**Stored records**
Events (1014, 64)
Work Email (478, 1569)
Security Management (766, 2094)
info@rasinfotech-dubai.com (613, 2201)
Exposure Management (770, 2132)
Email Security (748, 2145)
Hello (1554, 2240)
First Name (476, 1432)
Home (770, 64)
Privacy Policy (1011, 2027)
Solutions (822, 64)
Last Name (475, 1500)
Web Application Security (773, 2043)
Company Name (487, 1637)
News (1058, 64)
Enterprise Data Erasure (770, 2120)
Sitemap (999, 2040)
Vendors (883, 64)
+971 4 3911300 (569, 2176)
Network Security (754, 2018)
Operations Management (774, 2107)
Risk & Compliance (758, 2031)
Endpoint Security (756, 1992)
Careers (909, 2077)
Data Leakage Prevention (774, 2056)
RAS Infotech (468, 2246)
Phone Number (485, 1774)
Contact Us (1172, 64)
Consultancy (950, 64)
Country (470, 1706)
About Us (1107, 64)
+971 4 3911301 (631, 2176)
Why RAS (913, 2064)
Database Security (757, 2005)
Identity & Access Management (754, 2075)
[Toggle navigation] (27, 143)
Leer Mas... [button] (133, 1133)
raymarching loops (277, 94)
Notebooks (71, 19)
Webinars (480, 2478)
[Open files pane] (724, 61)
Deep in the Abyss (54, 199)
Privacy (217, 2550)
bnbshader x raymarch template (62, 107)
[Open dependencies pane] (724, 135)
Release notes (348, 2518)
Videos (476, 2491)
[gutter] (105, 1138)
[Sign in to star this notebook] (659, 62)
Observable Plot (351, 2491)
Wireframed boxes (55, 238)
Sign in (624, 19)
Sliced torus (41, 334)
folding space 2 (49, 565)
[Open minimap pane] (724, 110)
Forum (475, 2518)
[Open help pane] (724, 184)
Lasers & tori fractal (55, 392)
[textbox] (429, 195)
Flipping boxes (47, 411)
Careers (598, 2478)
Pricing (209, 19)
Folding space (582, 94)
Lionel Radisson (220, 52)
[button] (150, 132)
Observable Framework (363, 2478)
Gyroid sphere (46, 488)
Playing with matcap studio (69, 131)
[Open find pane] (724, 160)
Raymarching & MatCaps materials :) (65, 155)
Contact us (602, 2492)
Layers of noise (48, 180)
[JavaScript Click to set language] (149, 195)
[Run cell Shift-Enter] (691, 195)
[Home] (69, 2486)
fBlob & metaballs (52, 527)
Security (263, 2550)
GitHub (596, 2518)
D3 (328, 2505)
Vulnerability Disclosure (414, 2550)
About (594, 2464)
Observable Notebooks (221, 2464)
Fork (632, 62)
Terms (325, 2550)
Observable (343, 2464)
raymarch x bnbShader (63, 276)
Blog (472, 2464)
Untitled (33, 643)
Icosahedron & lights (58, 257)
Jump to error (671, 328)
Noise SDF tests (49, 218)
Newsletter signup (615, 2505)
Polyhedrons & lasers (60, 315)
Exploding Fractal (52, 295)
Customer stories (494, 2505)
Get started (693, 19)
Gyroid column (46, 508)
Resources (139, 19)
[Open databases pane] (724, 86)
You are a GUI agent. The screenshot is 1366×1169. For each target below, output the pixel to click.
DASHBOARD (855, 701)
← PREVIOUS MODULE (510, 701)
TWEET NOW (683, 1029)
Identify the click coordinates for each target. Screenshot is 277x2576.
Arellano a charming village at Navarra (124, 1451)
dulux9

**WHAT IS EXPECTED**
Starting from the top of the records and ending at the line that contains "Forum (475, 2518)", repeat each line exactly and return only those lines.

**ANSWER SPACE**
Events (1014, 64)
Work Email (478, 1569)
Security Management (766, 2094)
info@rasinfotech-dubai.com (613, 2201)
Exposure Management (770, 2132)
Email Security (748, 2145)
Hello (1554, 2240)
First Name (476, 1432)
Home (770, 64)
Privacy Policy (1011, 2027)
Solutions (822, 64)
Last Name (475, 1500)
Web Application Security (773, 2043)
Company Name (487, 1637)
News (1058, 64)
Enterprise Data Erasure (770, 2120)
Sitemap (999, 2040)
Vendors (883, 64)
+971 4 3911300 (569, 2176)
Network Security (754, 2018)
Operations Management (774, 2107)
Risk & Compliance (758, 2031)
Endpoint Security (756, 1992)
Careers (909, 2077)
Data Leakage Prevention (774, 2056)
RAS Infotech (468, 2246)
Phone Number (485, 1774)
Contact Us (1172, 64)
Consultancy (950, 64)
Country (470, 1706)
About Us (1107, 64)
+971 4 3911301 (631, 2176)
Why RAS (913, 2064)
Database Security (757, 2005)
Identity & Access Management (754, 2075)
[Toggle navigation] (27, 143)
Leer Mas... [button] (133, 1133)
raymarching loops (277, 94)
Notebooks (71, 19)
Webinars (480, 2478)
[Open files pane] (724, 61)
Deep in the Abyss (54, 199)
Privacy (217, 2550)
bnbshader x raymarch template (62, 107)
[Open dependencies pane] (724, 135)
Release notes (348, 2518)
Videos (476, 2491)
[gutter] (105, 1138)
[Sign in to star this notebook] (659, 62)
Observable Plot (351, 2491)
Wireframed boxes (55, 238)
Sign in (624, 19)
Sliced torus (41, 334)
folding space 2 (49, 565)
[Open minimap pane] (724, 110)
Forum (475, 2518)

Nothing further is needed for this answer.